• [Short task 1]: According to the milk paint instructions, why should no clear topcoat be used over white or light General Finishes Milk Paint colors?
• [Short task 2]: Reproduce the rows without any changes, beginning at the line that has "At what coordinates should I click to accomplish: Click the word" and stopping after the line that has "[x=526, y=95]".

• [Provided passage]:
__________________________________________________
General Finishes Water Based Milk Paint is a premium interior/exterior mineral based paint named for its low-luster sheen, which mimics the look of old-world furniture paint. It is not a powdered, casein-based milk paint, but a premixed, durable, self-sealing version. This General Finishes Milk Paint has a premium self-sealing finish and does not require a topcoat. Do NOT use any type of clear topcoat over white or light General Finishes Milk Paint colors, as it may cause yellowing when used over wood substrates. If a higher sheen is desired, use GF White Poly or GF Brushable White Enamel instead.
Please click the below headers to reveal the instructional info for this product.
General Finishes Stain Blocker may be necessary in the following circumstances, especially when using WHITE OR LIGHT-COLORED PAINTS.
- Raw Wood Tannin Bleed-Through is unpredictable; yellowing can appear immediately or months later with seasonal temperature changes. Oak, pine, mahogany and douglas fir are particularly prone to bleed-through.
- Knots in Wood contain rosin (sap) and are dense, making paint adhesion a challenge. Pine knots are especially difficult to cover with white or light paints. If you decide to paint over them, apply 3 coats of Stain Blocker over the areas with knots first; however, we cannot guarantee against rosin bleed-through. You are better off using a dark paint on pine.
- Existing Finish Bleed-Through may be caused previous stains or aniline dyes, surface contamination, and incompatibility between brands.
- Dark Paint Colors Over Existing Surfaces: To improve coverage when applying darker colors such as Coastal Blue, Dark Chocolate, or Queenstown Gray, prime with a coat of Lamp Black.
- Non-Wood Surfaces may be able to take paint if primed first. Primer may improve adhesion over laminate and prevent bleed-through from MDF. Metal requires a primer made specifically for metal.
NOTE: Do not tint or use Stain Blocker on projects that will be stored outdoors.
Priming Non-Wood Surfaces for Paint
Always test for adhesion on a hidden area of your project before getting started.
Metal: General Finishes Milk Paint is engineered for wood surfaces, but may adhere to metal, such as aluminum or steel, if a metal primer is applied first.
__________________________________________________
(Entries from a dataset)
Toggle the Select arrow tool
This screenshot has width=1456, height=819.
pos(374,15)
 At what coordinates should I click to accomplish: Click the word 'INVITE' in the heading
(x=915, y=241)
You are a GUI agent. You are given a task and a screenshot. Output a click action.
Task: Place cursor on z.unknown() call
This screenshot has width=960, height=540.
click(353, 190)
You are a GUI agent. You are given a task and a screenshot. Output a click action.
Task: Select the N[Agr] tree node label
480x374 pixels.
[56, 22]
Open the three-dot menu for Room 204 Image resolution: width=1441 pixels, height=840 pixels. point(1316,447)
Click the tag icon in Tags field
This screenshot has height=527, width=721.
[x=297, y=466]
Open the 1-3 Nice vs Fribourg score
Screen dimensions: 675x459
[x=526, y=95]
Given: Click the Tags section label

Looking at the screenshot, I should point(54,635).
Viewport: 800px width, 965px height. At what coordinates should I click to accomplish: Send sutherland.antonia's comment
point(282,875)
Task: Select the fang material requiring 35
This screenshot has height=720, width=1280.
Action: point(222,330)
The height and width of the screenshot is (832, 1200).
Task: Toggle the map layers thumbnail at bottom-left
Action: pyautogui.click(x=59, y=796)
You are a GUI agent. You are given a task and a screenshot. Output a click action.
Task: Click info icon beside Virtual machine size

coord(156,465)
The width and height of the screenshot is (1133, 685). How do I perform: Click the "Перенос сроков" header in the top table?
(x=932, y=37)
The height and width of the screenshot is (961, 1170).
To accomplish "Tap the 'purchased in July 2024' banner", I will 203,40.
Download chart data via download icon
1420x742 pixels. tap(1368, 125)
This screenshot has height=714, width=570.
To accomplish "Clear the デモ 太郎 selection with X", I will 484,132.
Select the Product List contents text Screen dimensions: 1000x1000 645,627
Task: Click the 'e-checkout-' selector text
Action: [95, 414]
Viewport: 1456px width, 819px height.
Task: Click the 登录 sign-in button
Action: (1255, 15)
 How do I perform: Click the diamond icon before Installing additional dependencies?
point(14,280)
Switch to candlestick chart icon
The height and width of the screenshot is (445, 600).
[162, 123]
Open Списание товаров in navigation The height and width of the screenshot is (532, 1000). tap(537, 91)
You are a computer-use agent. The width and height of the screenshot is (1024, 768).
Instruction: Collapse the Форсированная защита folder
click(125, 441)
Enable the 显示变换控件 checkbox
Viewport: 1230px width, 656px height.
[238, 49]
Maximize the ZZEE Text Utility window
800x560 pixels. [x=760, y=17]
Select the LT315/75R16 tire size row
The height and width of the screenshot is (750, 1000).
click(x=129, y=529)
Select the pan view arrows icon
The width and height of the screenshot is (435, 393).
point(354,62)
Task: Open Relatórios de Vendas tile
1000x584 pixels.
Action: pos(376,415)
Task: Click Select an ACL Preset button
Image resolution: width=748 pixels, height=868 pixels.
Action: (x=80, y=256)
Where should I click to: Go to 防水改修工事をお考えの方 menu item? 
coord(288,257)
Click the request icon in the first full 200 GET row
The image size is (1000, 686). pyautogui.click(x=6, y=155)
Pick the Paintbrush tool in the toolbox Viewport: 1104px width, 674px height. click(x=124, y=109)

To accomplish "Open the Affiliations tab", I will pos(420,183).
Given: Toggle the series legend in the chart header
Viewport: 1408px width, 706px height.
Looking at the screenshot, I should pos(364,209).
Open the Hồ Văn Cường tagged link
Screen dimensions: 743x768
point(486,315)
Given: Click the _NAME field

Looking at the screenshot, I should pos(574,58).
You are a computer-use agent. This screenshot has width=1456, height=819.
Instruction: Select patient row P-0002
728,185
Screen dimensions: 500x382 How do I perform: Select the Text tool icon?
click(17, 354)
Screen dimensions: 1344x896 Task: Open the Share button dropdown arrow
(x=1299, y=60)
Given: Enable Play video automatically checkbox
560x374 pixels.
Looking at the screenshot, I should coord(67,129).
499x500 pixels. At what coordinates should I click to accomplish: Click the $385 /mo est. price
__________________________________________________
• [Final result 1]: A clear topcoat over white or light colors may cause yellowing when the paint is used over wood substrates. The paint is also self-sealing and does not need a topcoat.

• [Final result 2]:
 At what coordinates should I click to accomplish: Click the word 'INVITE' in the heading
(x=915, y=241)
You are a GUI agent. You are given a task and a screenshot. Output a click action.
Task: Place cursor on z.unknown() call
This screenshot has width=960, height=540.
click(353, 190)
You are a GUI agent. You are given a task and a screenshot. Output a click action.
Task: Select the N[Agr] tree node label
480x374 pixels.
[56, 22]
Open the three-dot menu for Room 204 Image resolution: width=1441 pixels, height=840 pixels. point(1316,447)
Click the tag icon in Tags field
This screenshot has height=527, width=721.
[x=297, y=466]
Open the 1-3 Nice vs Fribourg score
Screen dimensions: 675x459
[x=526, y=95]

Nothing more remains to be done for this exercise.